▶ What the task asks: Arrange the lines from the very first one through the line containing "[x=470, y=169]" into a Markdown table with two columns, Row and Line, giving each line a row number and leaving out blank lines.

## Start

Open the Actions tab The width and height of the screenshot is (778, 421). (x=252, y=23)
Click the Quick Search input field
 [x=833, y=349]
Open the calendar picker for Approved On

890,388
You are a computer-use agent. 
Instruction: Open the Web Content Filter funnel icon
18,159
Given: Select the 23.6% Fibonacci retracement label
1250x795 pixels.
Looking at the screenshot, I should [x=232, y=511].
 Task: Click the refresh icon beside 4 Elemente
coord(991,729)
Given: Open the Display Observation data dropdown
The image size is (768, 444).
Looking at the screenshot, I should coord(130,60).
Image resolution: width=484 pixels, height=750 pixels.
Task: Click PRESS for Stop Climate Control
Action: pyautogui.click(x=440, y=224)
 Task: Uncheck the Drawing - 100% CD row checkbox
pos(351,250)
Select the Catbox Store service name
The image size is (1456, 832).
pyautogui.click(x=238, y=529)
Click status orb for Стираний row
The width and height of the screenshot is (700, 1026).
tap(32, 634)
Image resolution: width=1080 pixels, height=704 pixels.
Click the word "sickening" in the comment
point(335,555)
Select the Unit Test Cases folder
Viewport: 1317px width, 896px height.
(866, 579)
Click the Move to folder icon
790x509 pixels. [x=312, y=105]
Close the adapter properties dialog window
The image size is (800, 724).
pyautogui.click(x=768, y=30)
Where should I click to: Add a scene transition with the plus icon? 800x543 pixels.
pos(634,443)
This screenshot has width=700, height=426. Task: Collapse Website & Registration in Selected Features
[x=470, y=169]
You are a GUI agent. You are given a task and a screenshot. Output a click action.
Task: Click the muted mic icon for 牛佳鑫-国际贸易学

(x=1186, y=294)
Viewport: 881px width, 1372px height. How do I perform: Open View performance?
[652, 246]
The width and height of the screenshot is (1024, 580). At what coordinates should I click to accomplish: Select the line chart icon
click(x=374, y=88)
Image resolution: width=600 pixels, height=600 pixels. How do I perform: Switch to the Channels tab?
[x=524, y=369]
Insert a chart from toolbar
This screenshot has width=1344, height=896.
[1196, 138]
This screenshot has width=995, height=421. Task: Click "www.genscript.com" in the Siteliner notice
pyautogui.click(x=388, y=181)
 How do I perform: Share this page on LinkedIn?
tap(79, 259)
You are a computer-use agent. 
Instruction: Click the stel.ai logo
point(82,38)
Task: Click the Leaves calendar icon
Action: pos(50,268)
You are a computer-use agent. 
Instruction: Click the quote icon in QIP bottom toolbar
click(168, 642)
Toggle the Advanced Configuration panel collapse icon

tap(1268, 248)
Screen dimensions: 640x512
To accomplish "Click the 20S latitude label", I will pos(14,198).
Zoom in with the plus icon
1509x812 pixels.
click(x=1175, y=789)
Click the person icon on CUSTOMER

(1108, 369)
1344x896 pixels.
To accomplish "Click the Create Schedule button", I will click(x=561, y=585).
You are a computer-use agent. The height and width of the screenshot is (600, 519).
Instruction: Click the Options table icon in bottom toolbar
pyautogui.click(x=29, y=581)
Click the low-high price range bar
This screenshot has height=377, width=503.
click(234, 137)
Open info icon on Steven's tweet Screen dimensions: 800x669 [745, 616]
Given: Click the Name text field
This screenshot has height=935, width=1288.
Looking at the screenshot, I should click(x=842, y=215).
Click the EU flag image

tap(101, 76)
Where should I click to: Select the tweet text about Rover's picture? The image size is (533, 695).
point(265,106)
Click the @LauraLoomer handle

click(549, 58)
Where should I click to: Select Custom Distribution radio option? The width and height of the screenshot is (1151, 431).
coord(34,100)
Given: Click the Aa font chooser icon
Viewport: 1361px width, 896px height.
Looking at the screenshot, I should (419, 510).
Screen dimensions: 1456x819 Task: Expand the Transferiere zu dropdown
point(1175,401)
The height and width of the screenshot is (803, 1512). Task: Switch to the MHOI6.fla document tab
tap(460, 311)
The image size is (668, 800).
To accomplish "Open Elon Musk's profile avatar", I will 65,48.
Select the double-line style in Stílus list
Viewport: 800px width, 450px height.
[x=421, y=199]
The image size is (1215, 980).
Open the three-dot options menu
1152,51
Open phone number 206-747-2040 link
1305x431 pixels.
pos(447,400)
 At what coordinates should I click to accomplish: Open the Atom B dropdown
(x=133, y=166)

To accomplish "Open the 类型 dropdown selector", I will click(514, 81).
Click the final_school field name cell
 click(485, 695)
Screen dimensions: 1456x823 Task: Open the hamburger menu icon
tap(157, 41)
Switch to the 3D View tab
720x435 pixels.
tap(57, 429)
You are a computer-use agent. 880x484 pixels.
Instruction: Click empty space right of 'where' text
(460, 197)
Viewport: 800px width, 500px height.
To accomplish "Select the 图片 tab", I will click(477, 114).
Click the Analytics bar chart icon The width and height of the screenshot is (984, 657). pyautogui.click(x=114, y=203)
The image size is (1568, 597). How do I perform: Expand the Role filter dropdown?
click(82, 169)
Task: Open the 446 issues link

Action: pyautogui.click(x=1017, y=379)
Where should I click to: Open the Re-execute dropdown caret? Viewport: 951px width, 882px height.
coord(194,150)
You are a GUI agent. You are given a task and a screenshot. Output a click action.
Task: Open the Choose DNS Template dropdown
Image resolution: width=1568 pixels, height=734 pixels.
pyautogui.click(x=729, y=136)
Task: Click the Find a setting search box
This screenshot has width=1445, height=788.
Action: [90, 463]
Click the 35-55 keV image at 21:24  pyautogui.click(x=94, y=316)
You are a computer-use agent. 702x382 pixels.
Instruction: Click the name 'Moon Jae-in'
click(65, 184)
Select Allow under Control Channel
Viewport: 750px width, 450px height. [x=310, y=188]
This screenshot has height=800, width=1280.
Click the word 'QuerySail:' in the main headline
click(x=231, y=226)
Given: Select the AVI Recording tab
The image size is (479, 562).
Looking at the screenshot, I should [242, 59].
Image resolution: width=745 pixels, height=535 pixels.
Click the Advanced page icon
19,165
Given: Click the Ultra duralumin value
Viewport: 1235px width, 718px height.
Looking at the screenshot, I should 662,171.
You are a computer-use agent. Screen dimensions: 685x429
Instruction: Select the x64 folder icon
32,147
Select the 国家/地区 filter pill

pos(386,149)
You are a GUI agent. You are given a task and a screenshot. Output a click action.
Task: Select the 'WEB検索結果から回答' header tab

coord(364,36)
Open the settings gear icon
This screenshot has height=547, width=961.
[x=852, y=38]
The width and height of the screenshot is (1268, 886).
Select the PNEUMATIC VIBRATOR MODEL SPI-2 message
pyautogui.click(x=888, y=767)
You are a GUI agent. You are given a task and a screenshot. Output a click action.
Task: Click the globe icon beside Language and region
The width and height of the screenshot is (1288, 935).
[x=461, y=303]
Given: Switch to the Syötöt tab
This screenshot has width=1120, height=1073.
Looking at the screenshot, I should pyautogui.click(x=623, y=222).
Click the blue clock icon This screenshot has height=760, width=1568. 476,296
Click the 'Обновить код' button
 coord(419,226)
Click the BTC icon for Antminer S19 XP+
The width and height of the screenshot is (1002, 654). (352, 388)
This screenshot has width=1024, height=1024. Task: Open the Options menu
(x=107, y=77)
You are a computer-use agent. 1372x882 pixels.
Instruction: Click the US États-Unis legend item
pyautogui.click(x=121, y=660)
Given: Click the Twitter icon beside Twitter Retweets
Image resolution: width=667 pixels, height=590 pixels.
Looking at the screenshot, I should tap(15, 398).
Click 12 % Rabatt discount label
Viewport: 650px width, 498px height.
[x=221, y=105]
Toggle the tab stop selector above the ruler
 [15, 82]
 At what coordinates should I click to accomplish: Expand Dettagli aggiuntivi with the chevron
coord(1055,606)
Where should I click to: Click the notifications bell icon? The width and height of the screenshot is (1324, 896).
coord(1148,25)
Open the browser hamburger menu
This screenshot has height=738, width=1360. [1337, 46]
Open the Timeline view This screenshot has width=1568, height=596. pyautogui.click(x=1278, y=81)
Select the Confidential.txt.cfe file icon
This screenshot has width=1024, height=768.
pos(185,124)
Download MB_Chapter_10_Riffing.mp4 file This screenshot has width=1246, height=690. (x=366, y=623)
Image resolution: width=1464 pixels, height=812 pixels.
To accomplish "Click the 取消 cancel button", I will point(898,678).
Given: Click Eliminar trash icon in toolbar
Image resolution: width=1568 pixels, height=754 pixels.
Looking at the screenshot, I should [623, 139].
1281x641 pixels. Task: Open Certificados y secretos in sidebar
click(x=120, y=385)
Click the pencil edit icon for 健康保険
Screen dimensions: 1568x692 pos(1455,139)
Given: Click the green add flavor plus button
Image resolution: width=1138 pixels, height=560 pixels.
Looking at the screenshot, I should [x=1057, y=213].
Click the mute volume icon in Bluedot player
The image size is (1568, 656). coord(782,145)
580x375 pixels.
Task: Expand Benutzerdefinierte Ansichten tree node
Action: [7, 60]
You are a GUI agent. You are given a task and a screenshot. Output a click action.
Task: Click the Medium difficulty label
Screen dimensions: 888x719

## End

▶ Reply:
| Row | Line |
|---|---|
| 1 | Open the Actions tab The width and height of the screenshot is (778, 421). (x=252, y=23) |
| 2 | Click the Quick Search input field |
| 3 |  [x=833, y=349] |
| 4 | Open the calendar picker for Approved On |
| 5 | 890,388 |
| 6 | You are a computer-use agent.  |
| 7 | Instruction: Open the Web Content Filter funnel icon |
| 8 | 18,159 |
| 9 | Given: Select the 23.6% Fibonacci retracement label |
| 10 | 1250x795 pixels. |
| 11 | Looking at the screenshot, I should [x=232, y=511]. |
| 12 |  Task: Click the refresh icon beside 4 Elemente |
| 13 | coord(991,729) |
| 14 | Given: Open the Display Observation data dropdown |
| 15 | The image size is (768, 444). |
| 16 | Looking at the screenshot, I should coord(130,60). |
| 17 | Image resolution: width=484 pixels, height=750 pixels. |
| 18 | Task: Click PRESS for Stop Climate Control |
| 19 | Action: pyautogui.click(x=440, y=224) |
| 20 |  Task: Uncheck the Drawing - 100% CD row checkbox |
| 21 | pos(351,250) |
| 22 | Select the Catbox Store service name |
| 23 | The image size is (1456, 832). |
| 24 | pyautogui.click(x=238, y=529) |
| 25 | Click status orb for Стираний row |
| 26 | The width and height of the screenshot is (700, 1026). |
| 27 | tap(32, 634) |
| 28 | Image resolution: width=1080 pixels, height=704 pixels. |
| 29 | Click the word "sickening" in the comment |
| 30 | point(335,555) |
| 31 | Select the Unit Test Cases folder |
| 32 | Viewport: 1317px width, 896px height. |
| 33 | (866, 579) |
| 34 | Click the Move to folder icon |
| 35 | 790x509 pixels. [x=312, y=105] |
| 36 | Close the adapter properties dialog window |
| 37 | The image size is (800, 724). |
| 38 | pyautogui.click(x=768, y=30) |
| 39 | Where should I click to: Add a scene transition with the plus icon? 800x543 pixels. |
| 40 | pos(634,443) |
| 41 | This screenshot has width=700, height=426. Task: Collapse Website & Registration in Selected Features |
| 42 | [x=470, y=169] |